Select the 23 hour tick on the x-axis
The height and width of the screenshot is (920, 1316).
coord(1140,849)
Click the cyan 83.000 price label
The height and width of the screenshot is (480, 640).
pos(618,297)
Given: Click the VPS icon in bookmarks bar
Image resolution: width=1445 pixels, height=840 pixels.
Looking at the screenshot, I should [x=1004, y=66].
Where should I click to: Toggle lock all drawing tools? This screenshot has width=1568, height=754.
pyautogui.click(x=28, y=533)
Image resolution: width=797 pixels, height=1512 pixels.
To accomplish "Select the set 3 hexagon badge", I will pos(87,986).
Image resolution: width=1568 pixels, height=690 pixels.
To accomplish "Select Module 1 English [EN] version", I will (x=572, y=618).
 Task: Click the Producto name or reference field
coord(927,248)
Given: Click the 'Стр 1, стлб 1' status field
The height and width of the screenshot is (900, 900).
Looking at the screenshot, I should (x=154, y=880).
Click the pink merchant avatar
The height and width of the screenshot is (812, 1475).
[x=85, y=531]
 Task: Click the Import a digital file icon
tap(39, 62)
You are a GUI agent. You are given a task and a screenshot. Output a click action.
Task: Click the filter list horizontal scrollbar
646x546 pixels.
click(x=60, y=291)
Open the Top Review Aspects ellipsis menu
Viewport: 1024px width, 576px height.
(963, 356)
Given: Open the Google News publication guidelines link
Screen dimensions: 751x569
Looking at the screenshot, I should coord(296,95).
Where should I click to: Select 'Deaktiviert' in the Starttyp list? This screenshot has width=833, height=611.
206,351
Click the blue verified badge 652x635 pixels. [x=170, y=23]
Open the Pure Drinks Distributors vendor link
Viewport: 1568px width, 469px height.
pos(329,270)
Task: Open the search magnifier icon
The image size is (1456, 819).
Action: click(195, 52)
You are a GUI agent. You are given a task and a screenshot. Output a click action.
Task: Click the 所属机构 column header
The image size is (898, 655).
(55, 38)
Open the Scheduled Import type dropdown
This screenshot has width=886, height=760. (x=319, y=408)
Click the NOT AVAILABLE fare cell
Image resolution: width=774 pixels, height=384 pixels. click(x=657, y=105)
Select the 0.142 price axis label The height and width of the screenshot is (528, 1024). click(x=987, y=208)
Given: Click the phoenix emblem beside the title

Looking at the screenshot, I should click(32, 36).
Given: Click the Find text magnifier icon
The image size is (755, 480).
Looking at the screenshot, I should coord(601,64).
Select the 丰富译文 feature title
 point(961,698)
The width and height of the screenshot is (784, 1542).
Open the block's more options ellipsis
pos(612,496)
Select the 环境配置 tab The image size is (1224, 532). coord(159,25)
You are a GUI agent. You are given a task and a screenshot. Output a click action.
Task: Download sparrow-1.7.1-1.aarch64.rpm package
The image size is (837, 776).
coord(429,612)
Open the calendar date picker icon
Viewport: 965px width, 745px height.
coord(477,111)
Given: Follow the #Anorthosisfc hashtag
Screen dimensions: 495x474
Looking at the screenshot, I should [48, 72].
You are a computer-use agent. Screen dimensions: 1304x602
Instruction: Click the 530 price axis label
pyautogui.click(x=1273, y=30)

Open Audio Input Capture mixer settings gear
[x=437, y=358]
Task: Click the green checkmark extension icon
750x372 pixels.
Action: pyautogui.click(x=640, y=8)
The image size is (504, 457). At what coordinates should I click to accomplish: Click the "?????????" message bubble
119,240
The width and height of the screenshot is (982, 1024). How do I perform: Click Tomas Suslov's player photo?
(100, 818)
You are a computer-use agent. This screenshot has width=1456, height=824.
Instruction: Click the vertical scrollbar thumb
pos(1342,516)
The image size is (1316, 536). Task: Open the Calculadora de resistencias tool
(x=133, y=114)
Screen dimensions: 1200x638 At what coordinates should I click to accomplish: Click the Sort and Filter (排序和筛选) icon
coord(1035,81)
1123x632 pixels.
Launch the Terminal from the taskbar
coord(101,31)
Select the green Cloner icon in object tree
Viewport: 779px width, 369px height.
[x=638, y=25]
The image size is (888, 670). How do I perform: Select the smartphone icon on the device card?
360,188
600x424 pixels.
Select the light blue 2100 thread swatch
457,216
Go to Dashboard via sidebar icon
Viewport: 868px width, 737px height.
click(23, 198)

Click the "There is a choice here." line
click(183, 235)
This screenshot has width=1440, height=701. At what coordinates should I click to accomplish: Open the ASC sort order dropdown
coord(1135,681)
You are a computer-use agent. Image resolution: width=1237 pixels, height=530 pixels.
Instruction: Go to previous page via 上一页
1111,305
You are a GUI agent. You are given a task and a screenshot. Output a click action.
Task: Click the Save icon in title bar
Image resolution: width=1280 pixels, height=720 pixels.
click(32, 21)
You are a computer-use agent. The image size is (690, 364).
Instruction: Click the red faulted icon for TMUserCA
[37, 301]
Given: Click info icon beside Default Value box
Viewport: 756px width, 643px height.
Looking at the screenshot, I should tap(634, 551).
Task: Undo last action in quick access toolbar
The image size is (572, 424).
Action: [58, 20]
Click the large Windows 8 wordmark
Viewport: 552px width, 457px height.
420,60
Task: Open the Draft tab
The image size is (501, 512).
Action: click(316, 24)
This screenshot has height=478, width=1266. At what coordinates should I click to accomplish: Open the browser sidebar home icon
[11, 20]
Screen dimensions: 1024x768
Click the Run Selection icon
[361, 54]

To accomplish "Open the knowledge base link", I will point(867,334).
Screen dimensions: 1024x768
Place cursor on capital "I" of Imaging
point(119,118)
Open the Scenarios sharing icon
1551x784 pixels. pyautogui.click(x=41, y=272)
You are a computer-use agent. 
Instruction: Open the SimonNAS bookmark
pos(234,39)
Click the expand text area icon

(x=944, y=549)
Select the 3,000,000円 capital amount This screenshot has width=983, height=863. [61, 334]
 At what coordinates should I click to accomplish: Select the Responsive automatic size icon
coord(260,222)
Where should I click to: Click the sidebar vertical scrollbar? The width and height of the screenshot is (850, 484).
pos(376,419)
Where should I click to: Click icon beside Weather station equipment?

* _Instructions for the task_:
Which lines of the data above contain the string "green"? Copy each of them.

* _Task result_:
Task: Click the green checkmark extension icon
Select the green Cloner icon in object tree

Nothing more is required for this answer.